__Extracted material__.
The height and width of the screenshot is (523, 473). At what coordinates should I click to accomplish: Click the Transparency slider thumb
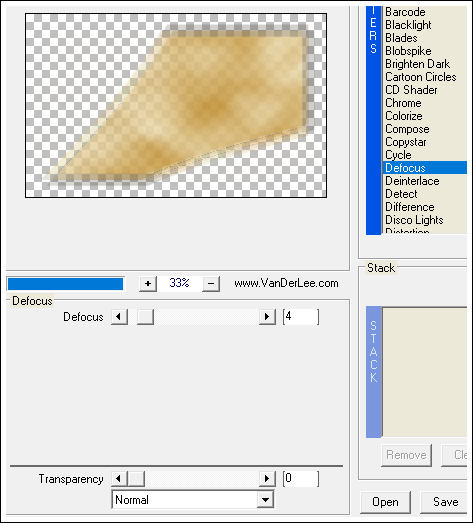pos(136,479)
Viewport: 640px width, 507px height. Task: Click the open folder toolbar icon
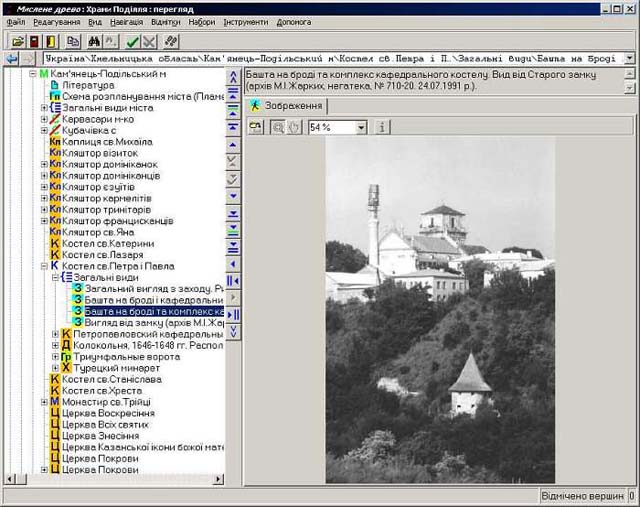pyautogui.click(x=17, y=41)
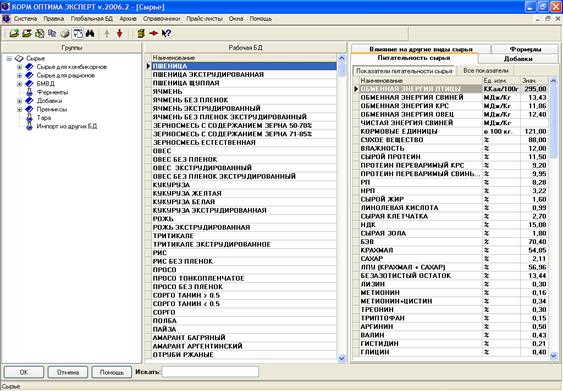Collapse the root Сырье tree node
Image resolution: width=563 pixels, height=391 pixels.
9,58
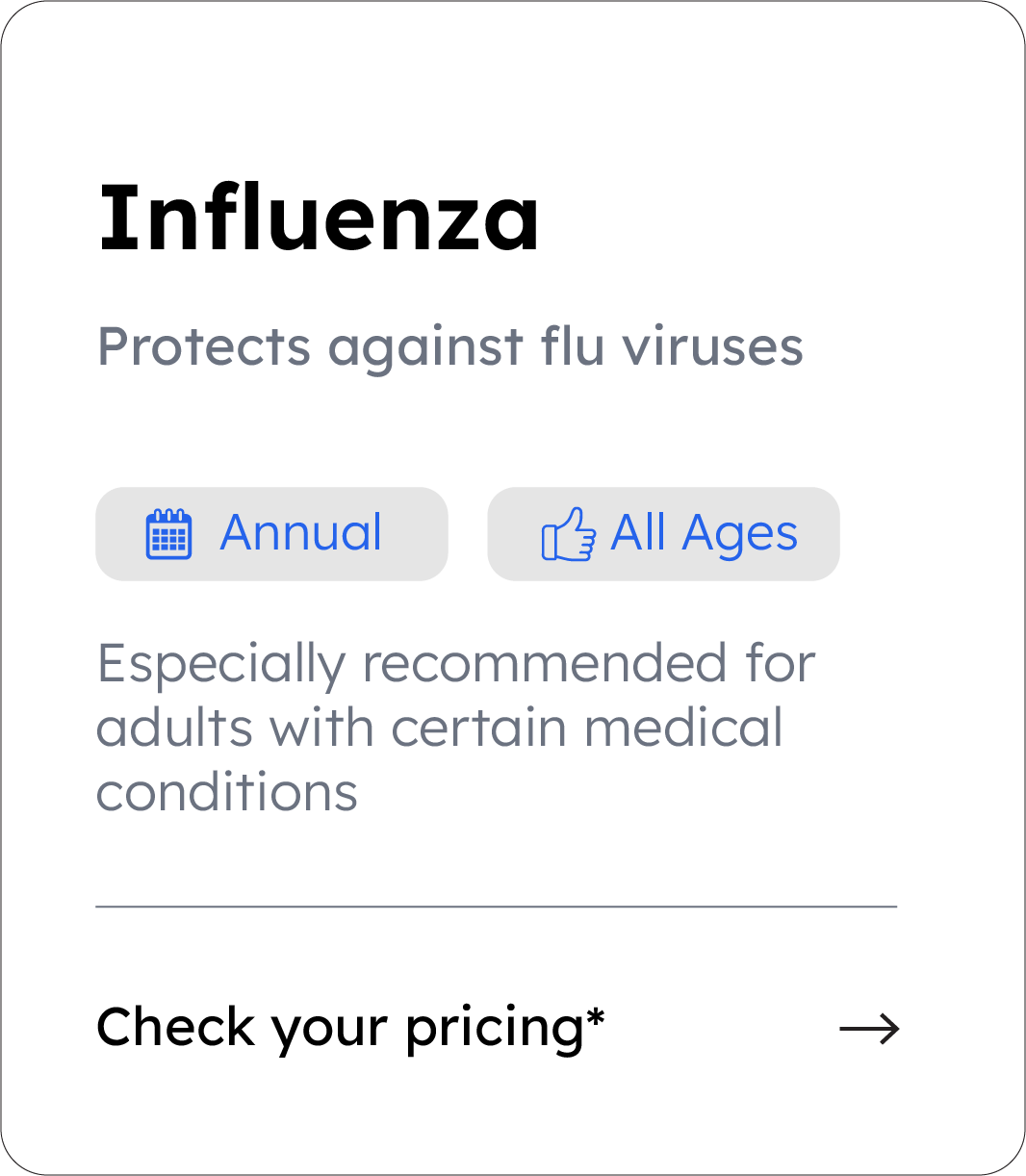1026x1176 pixels.
Task: Click the word Protects in subtitle
Action: pyautogui.click(x=204, y=346)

__Your objective__.
Output nothing except the lines from the one containing "Viewport: 640px width, 507px" through the final line of the entries, repeated exactly and free of pictures.

__Answer__.
Viewport: 640px width, 507px height. Task: Click the open folder toolbar icon
pyautogui.click(x=17, y=41)
Collapse the root Сырье tree node
Image resolution: width=563 pixels, height=391 pixels.
9,58
1026x1176 pixels.
Task: Click the word Protects in subtitle
Action: pyautogui.click(x=204, y=346)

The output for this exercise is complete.